(Beginning of RECORD EXCERPTS)
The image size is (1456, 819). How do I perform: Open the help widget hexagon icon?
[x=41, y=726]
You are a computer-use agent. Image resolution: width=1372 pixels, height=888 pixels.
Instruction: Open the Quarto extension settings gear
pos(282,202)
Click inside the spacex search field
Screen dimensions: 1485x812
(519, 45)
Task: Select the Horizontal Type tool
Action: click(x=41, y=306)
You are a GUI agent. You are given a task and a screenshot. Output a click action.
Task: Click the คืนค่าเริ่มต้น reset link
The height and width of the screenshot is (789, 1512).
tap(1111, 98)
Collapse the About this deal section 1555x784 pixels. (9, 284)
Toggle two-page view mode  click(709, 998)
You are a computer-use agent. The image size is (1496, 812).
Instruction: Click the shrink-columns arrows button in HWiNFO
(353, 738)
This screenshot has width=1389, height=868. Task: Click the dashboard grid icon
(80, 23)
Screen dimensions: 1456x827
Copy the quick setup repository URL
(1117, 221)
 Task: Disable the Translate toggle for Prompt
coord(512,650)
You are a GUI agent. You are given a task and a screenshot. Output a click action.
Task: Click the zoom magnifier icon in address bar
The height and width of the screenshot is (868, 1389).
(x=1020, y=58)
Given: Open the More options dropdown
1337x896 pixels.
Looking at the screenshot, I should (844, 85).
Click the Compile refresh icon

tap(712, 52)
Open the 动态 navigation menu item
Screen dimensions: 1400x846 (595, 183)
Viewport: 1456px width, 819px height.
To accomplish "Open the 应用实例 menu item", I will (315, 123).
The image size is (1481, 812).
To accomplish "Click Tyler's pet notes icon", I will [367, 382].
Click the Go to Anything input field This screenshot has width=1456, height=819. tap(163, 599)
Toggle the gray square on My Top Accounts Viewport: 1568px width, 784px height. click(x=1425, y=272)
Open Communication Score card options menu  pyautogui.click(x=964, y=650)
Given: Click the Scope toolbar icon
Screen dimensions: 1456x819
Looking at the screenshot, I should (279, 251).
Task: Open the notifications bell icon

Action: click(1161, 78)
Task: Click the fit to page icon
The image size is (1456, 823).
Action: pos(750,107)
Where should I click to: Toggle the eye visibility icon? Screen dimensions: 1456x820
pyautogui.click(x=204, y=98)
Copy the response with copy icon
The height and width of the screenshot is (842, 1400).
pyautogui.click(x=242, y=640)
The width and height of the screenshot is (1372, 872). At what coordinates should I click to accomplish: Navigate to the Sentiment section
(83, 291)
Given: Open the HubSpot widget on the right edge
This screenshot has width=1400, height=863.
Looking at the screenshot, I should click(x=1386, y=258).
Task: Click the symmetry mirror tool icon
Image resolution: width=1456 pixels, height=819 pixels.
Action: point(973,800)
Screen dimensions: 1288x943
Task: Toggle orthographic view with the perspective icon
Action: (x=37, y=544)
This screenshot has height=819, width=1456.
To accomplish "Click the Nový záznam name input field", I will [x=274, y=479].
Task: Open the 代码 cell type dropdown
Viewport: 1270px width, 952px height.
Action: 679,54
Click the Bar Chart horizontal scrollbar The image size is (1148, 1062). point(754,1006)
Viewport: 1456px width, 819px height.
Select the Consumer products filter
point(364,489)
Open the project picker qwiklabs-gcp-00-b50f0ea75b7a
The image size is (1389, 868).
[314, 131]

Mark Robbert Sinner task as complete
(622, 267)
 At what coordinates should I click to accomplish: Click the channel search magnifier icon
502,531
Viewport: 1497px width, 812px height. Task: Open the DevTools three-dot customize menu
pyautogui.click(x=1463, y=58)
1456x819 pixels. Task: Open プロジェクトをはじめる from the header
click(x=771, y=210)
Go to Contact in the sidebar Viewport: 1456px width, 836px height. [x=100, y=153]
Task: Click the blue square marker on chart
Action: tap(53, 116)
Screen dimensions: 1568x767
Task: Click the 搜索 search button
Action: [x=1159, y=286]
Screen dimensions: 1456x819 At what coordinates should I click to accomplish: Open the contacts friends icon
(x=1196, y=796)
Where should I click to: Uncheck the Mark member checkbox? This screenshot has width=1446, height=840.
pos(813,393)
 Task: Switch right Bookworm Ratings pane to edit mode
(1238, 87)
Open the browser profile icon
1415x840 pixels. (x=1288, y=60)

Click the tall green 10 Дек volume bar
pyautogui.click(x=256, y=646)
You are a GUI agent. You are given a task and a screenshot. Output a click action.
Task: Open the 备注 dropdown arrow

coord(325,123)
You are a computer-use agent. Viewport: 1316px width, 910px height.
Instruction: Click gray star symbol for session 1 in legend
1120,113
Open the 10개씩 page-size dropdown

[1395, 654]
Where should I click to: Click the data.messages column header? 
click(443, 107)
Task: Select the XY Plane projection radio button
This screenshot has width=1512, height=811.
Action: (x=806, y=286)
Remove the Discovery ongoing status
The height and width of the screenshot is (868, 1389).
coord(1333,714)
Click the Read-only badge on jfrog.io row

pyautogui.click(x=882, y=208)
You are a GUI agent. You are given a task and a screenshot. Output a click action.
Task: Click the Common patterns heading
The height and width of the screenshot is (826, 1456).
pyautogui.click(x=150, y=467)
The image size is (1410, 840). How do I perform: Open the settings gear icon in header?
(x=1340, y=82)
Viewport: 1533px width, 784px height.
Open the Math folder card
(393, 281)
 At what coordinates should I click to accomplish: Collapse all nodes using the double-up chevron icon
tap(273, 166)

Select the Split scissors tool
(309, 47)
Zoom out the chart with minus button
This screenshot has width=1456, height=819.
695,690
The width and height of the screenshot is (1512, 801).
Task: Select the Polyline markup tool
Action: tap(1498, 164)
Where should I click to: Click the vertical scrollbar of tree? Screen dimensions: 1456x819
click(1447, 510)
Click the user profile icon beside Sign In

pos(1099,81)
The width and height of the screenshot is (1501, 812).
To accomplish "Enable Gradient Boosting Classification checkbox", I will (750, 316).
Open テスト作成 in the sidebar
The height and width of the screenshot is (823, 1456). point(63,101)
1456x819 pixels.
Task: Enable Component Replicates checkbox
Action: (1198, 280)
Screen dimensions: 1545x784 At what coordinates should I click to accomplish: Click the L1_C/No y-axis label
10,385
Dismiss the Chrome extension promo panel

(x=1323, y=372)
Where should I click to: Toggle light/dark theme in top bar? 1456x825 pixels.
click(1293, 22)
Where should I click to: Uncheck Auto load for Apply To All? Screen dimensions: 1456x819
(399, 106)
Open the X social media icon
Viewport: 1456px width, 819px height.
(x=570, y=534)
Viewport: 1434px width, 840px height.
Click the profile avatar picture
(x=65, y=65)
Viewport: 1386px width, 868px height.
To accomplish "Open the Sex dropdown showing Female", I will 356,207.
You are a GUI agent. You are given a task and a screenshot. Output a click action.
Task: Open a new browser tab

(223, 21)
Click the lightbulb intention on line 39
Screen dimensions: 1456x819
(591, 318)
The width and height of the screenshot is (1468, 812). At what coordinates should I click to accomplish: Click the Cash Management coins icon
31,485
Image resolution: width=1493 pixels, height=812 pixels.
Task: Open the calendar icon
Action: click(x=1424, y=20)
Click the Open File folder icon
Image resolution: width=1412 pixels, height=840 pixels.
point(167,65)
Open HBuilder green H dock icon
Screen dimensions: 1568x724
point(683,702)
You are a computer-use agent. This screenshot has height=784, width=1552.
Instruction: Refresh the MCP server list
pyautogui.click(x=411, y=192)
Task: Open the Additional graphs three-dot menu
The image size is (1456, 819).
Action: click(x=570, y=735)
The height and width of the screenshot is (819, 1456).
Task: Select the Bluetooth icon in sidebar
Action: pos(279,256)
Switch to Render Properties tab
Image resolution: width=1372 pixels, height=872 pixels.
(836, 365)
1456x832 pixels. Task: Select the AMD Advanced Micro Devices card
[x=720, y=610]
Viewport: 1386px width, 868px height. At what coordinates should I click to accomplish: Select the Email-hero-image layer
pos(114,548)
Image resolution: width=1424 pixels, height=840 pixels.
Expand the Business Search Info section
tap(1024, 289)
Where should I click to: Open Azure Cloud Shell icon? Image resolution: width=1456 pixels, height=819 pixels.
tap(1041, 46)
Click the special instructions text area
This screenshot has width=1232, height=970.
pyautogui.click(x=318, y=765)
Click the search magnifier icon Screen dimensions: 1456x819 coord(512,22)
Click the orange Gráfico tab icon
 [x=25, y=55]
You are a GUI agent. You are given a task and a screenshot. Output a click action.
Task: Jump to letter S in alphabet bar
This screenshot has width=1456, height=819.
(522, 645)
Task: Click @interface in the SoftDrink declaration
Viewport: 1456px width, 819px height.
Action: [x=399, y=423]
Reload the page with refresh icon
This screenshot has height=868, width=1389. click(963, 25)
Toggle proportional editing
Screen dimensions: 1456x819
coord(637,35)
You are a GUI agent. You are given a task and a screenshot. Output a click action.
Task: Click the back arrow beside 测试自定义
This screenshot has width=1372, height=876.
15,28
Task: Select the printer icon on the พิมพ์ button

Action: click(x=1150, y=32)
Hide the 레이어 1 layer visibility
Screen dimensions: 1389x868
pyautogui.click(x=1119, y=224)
(End of RECORD EXCERPTS)
#### [GOAL OF THE EXERCISE]
Find the string "field" in the material above, and report every line where it occurs.

#### [TASK RESULT]
Click inside the spacex search field
Click the Go to Anything input field This screenshot has width=1456, height=819. tap(163, 599)
To accomplish "Click the Nový záznam name input field", I will [x=274, y=479].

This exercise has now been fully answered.